[February 2005 journal entry]
A doctoral student/friend recently introduced me to some of his Philosophy Department faculty and fellow students. We spent an hour in conversation with the department chair, a junior faculty member, and a doctoral student just beginning her dissertation. We later spoke with another doctoral student who is partway into his dissertation. They all seemed intrigued with my irrigation ditch metaphor, medic metaphor, and anthropologist image as explanations of my experience living/working within the medical education and practice settings. My friend conveyed to me the next day that the department chair later said to him, “Please try to invite him back. I would like to sit and talk with him for hours.” My friend was pleased with the conversations. I was relieved that I had not diminished his status or standing in the department! Prior to the above meetings, my friend and I had met for dinner and conversation. In anticipation of the discussion with the individuals from the Philosophy Department, I had been thinking about how my approach to ethics, values, spirituality might be associated with the various approaches studied in academic circles (e.g., utilitarian, virtue, existential, deontological, pragmatic, . . .). After my friend summarized the angle of two authors he had most recently been reading/studying in his applied ethics course, we discussed how my approach might be classified. I identified for my friend three ‘markers’ by which I get my bearings and by which I test my decisions/actions – i.e., (1) the resolve to speak/act consistently in the multiple, simultaneous, distinguishable relationships/conversations of which I am a participant, (2) the resolve to be humane and to exercise a sacrificial social conscience, and (3) the resolve to be the sort of person who can be with individuals experiencing the worst in life and not harm/bruise them further. My friend and I later had the following e-mail exchange –
[Friend] “I feel as though I stammered more than anything when I attempted to describe (categorize) your ethical approach during our dinner conversation. Despite my poor analysis, I think your approach is superior to all others with which I’m familiar . . . at least in that you provide persons with concrete help/guidance and a foundation that, instead of having been primarily assumed, has been tested and found to be valuable. . . . Or is it that such ideas (e.g., integrity) only seem valuable? Is there tension between this claim and your willingness to identify what is not real (e.g., ‘religious’ claims)?
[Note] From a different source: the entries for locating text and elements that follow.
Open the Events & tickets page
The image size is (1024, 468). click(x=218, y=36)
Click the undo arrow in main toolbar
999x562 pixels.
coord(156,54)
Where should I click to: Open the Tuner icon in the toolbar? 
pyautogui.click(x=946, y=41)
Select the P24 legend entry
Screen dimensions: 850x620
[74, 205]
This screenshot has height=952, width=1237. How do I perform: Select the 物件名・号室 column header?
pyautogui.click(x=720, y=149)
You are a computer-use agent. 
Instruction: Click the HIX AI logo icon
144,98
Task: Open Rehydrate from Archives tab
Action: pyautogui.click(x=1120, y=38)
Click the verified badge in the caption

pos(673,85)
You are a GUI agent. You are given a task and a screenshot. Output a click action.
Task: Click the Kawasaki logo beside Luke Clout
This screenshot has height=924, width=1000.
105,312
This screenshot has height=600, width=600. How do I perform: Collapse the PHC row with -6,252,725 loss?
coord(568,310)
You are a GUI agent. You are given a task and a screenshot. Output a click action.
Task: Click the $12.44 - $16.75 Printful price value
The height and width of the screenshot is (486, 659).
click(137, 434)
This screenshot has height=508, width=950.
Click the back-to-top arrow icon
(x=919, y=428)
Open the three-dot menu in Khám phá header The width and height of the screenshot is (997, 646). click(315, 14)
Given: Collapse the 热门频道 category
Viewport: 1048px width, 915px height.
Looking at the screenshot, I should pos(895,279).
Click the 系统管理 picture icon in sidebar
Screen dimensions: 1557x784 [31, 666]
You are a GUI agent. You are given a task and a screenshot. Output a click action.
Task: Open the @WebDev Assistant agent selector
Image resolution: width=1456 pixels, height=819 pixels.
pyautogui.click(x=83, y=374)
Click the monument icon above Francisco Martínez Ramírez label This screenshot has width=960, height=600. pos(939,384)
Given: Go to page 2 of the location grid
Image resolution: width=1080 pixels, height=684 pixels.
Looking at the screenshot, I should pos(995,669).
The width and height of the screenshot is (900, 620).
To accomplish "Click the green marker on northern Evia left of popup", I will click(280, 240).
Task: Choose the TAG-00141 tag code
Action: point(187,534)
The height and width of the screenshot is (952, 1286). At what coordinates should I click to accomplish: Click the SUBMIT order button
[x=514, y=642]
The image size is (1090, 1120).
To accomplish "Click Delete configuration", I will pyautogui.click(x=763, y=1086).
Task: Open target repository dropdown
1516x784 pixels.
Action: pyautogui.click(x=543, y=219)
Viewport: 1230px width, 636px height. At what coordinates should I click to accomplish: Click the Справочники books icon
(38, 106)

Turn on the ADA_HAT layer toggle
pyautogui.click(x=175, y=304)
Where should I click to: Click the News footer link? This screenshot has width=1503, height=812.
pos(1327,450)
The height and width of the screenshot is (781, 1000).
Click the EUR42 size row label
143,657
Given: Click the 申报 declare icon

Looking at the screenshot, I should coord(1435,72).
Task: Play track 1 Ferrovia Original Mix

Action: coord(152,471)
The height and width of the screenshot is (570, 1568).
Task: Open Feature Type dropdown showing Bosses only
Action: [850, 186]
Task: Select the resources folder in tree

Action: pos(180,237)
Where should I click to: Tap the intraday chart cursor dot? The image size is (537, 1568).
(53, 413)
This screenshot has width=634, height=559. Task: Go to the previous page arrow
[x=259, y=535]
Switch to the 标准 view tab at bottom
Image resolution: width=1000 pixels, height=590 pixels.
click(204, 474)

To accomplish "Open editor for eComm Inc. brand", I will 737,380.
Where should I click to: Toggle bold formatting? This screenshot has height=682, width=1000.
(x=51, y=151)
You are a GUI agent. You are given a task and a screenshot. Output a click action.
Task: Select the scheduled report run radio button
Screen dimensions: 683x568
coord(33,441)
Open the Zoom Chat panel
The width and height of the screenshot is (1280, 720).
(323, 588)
The former idea appears to endorse the Kantian distinction between the noumenal and the phenomenal (i.e., X seems valuable, but in reality might not be), while the latter does not (i.e., X does not seem to be real and, therefore, is not).”
[Doug] “I listened closely to your analysis of my approach to ethics (which is inseparably linked to spirituality re ‘the more’ about human beings). I have thought quite a bit about that part of our conversation. I did not in 1973 know Martin Buber’s life/thought, but I think his ‘I-It’/‘I-Thou’ paradigms re relationships/encounters capture the decision I had to make (daily, even hourly) re being with my first wife as multiple sclerosis hit her and never relented. To be ‘I-Thou’ with her necessitated the three ‘markers’ I mentioned.”